The Selection Process
Professor Karen Beckwith chaired the Wellman Hill Selection Committee comprised of Professor Emeritus Ken Grundy, Professor Kathryn Lavelle, Visiting Assistant Professor Yuri Linetsky of the School of Law and Adjunct Assistant Professor Andrew Lucker.

Professor Beckwith held an informational meeting on October 27, 2011 for potential applicants that included presentations from 2010-2011 grant recipients and the Career Center’s Experiential Learning Specialist Drew Poppleton. The committee officially launched the competition in November, and 12 students submitted applications by February 10, 2012. The committee interviewed candidates on March 21 and announced the recipients and alternates on April 2. All of the 2012 grantees found internships by the May 25 deadline.

The committee left the basic rules of the competition largely unchanged. The formal requirements of eligibility included: 1) a major in political science; 2) two semesters of coursework at CWRU; 3) a 3.0 minimum grade point average in political science; 4) a graduation date no earlier than December following the internship summer; and 5) indication of commitment to public service. Students completed an application form that included a personal statement and a letter of reference from a CWRU faculty member, and provided the committee with a one-page resume. Professor Beckwith held a resume-building workshop (led by Mr. Poppleton). The main criterion for selecting grant winners was the extent to which applicants’ personal stories and their selected internships matched the public service goals of the program.

Once again, a panel of Career Center staff members conducted mock interviews to help students prepare. As in previous years, the students impressed the committee with their strong interviews, making the selection process highly competitive. This year the committee gave grants to six students, all of whom found exciting and impressive internships and represented the Department of Political Science and the University well.

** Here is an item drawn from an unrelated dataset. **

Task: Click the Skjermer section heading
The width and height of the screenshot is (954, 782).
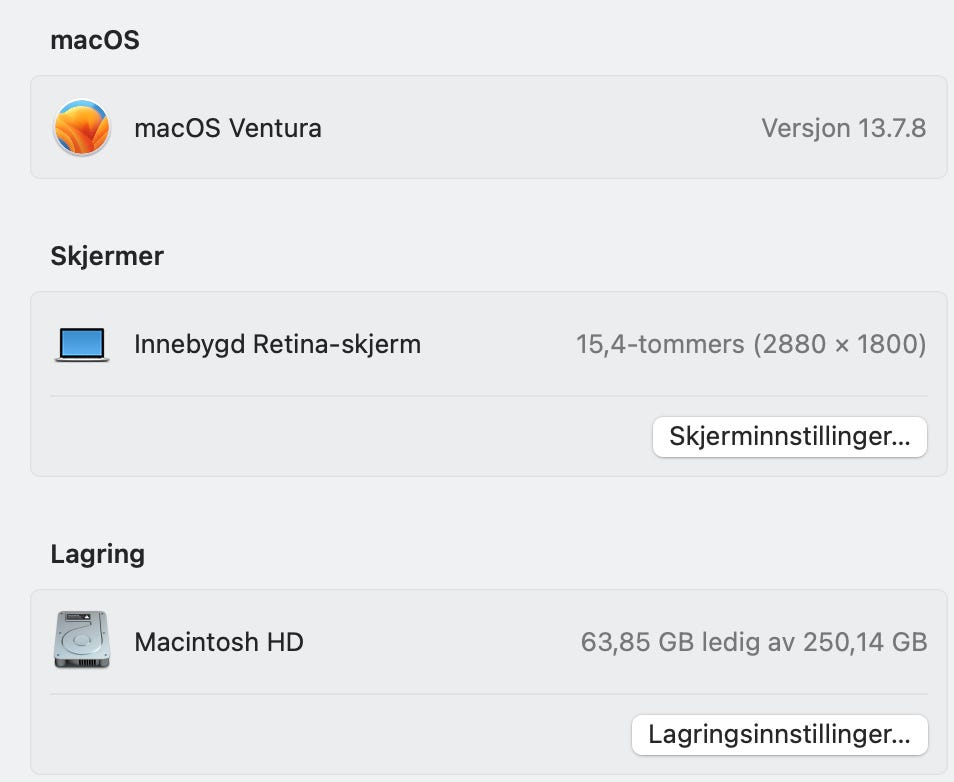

Liz Hill honored the finalists and alternates on April 27 with a celebratory dinner at XO Prime Steaks. The event capped the fifth year of this inspired program, which has broadened the experiences and aspirations of our students and has had an immeasurable impact on the department and university.

The 2012 Wellman Hill Political Science Internship Grants Recipients and Alternates
Recipients:
• Zachary Arace, Federal Reserve Board of Governors, Washington, DC
• Alexander Avdakov, Cuyahoga County Public Defender’s Office, Cleveland, Ohio
• Ellen Kubit, Policy Matters Ohio, Cleveland, Ohio
• Derek Reinbold, International Food Policy Research Institute, Washington, DC
• Abigail Whisler, Public Policy Fellowship, the Cuyahoga County Executive Office, Cleveland, Ohio
• Irina Yakubenko, Moms First Program, Cleveland Department of Health, Cleveland, Ohio

Alternate:
• Vincent Mak

Reports by Grant Recipients on Their Internship Experiences

Zachary Arace
Federal Reserve Board of Governors, Washington, D.C.

I had the privilege and pleasure of using my 2012 Wellman Hill grant to intern in the Department of Monetary Affairs at the Federal Reserve Board of Governors in Washington, DC. The Board, as it is known, is the headquarters of our nation’s central bank, leading a network of twelve regional Reserve Banks and crafting and implementing U.S. monetary policy via the Federal Open Market Committee (FOMC).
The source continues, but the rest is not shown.